A D/DOS occurs when so much illegitimate traffic bombs a website that regular users can't access its services.
The latest record-breaking attack made the 70 GB/s "ItsOkayNoProblemBro" attack on U.S. banks look tiny by comparison.
Except Kevin Kennedy of Juniper Networks recently diagrammed how a 25 kilobyte per second, "sophisticated" attack with good strategy could easily outmatch the Spamhaus hack, even at roughly 0.000008% the size:
The UK has roughly 2 million postal codes. E-commerce sites naturally need to make that postal code database searchable ... a sophisticated hacker figured out that a very simple query would force the database to return the complete list of 2 million postal codes.
By making that simple query a mere 50 times per second—25 kilobits per second in traffic—the attacker completely locked the entire application in under two minutes without tripping a single alarm or volume threshold.
Forget armies of bots, a single PC was enough.
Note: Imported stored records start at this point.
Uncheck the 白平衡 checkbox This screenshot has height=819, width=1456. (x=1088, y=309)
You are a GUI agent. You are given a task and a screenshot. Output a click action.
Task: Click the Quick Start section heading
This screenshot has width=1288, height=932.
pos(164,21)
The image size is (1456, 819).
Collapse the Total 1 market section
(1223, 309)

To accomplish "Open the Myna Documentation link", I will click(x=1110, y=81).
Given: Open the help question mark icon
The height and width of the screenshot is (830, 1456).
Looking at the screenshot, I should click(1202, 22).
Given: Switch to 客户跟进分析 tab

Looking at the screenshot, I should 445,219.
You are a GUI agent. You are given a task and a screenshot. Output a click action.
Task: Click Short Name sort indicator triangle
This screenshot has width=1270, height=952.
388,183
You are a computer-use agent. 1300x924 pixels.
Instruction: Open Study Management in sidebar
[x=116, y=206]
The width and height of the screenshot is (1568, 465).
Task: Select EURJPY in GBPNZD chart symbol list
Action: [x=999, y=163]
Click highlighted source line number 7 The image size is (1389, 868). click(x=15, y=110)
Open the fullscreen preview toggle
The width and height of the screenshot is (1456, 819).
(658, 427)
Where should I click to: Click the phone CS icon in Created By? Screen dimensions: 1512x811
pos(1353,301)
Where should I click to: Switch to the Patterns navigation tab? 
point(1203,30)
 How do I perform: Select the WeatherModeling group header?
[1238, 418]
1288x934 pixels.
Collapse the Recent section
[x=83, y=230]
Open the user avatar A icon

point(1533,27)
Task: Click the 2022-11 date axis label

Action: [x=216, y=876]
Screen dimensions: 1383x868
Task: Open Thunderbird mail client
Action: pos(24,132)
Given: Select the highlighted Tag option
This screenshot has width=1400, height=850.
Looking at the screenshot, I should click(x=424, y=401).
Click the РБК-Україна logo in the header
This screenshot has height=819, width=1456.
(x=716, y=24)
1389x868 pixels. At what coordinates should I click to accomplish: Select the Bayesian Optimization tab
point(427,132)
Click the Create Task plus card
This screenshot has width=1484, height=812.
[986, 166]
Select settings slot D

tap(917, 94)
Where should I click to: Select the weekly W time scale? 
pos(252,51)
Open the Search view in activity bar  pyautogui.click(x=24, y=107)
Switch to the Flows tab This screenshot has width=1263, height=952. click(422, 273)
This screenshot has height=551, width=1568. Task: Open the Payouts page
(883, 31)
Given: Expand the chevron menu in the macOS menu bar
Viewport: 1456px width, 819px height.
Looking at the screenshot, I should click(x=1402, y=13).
And precisely because it was so small, it was lost in the noise of legitimate user traffic.
A single hacker, with one computer, took down a site worth $10 million, simply by being selective about the query rather than just bombing the site itself.
Kennedy writes "The size of 300 gigabits per second makes for fascinating headlines. But the sophistication of 25 kilobits per second may well be the more dangerous threat."
Earlier this year, Brian Krebs coverage showed how a D/DOS acted as a smoke screen for a bank heist totaling $900 thousand. The
Using this targeted mode of attack might have sped up the process for the cyber criminals.
"Stealth, it seems, can be incredibly effective," writes Kennedy.